JPEGと同様にTIFFもラスター画像ファイルですが、可逆 圧縮方式で画像データを保持しています。そのためTIFFファイルは通常ファイルサイズが大きくなります。ドライブスペースを多く消費し、電子メールでの送信ができない場合があります。しかし、画質が高いため、デジタル編集作業に最適です。特にバックアップドライブへの保存に向いています。
使用例
TIFFはソース画像に適しています。つまりバックアップとして保存するオリジナルファイルの形式です。最高の画質で画像を保存すれば、その後の編集でそれを使用できます。写真家の多くは、画像データが多い高解像度の画像で編集しています。
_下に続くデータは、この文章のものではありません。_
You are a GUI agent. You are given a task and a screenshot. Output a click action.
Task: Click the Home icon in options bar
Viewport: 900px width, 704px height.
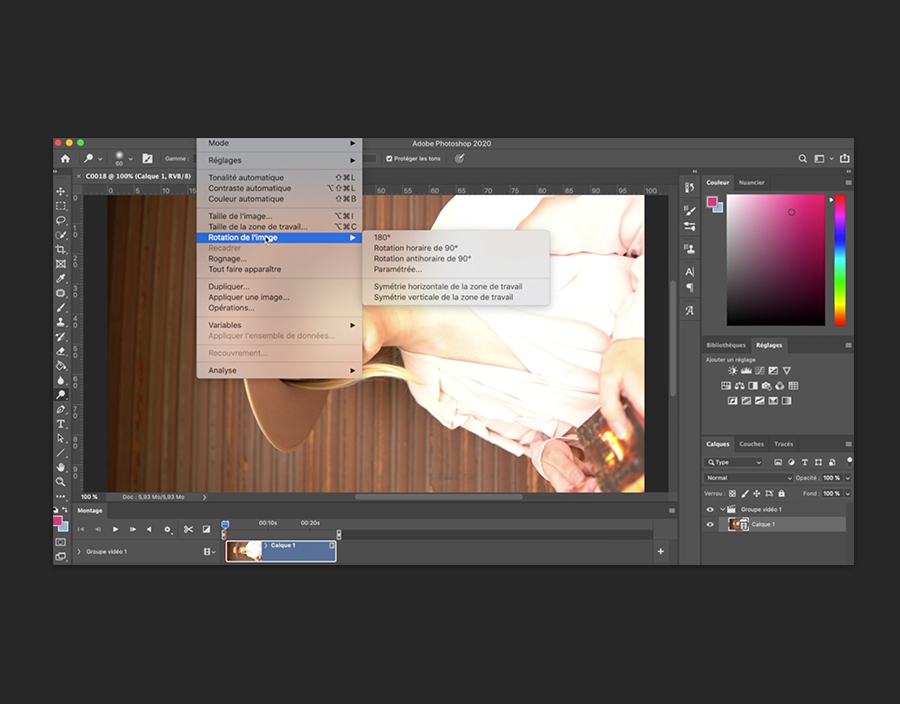coord(66,158)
JPEGは、クライアントにメールを送る、webサイトに写真を投稿するといった書き出し用の最終画像に適しています。JPEGはTIFFと比べて画像データの保存量が少ないため、編集作業の柔軟性は高くありません。
ファイルサイズ
JPEGは非可逆圧縮方式のため、ファイルサイズは比較的小さく、平均10MB程度です。可逆圧縮方式を採用しているTIFFはサイズがはるかに大きく、4GBに達することもあります。
透明機能
TIFFは、隠しロゴや透かしなど、編集中に追加する透明画像要素に対応していますが、JPEGファイルは対応していません。1990年代後半に登場したJPEG 2000ファイル形式には透明機能がありましたが、この形式は普及せず、現在はあまり使われていません。
アーティファクト
画像圧縮のデメリットのひとつに、ファイルのデータが大量に失われることで、アーティファクト と呼ばれる画像要素のピクセル化やブロック化が生じることがあります。Webサイト上でうまく圧縮されていない画像を見たことがあるかと思います。特に暗い写真で目立ちます。TIFFは可逆圧縮のため、アーティファクトは生じません。
互換性
JPEGは、ほとんどの標準OS、編集プログラム、およびプリンターと広く互換性があります。TIFFも汎用性がありますが、サイズが大きいため、一部のプリンターやスキャナーでは対応できない場合があります。
Webサイト
JPEGは、TIFFとは異なりサイズが小さいためアップロードや管理がしやすく、webサイトのデザインに適しています。ページの読み込み時間に影響を及ぼすこともなく、webサイト全体のパフォーマンスに負荷を掛けません。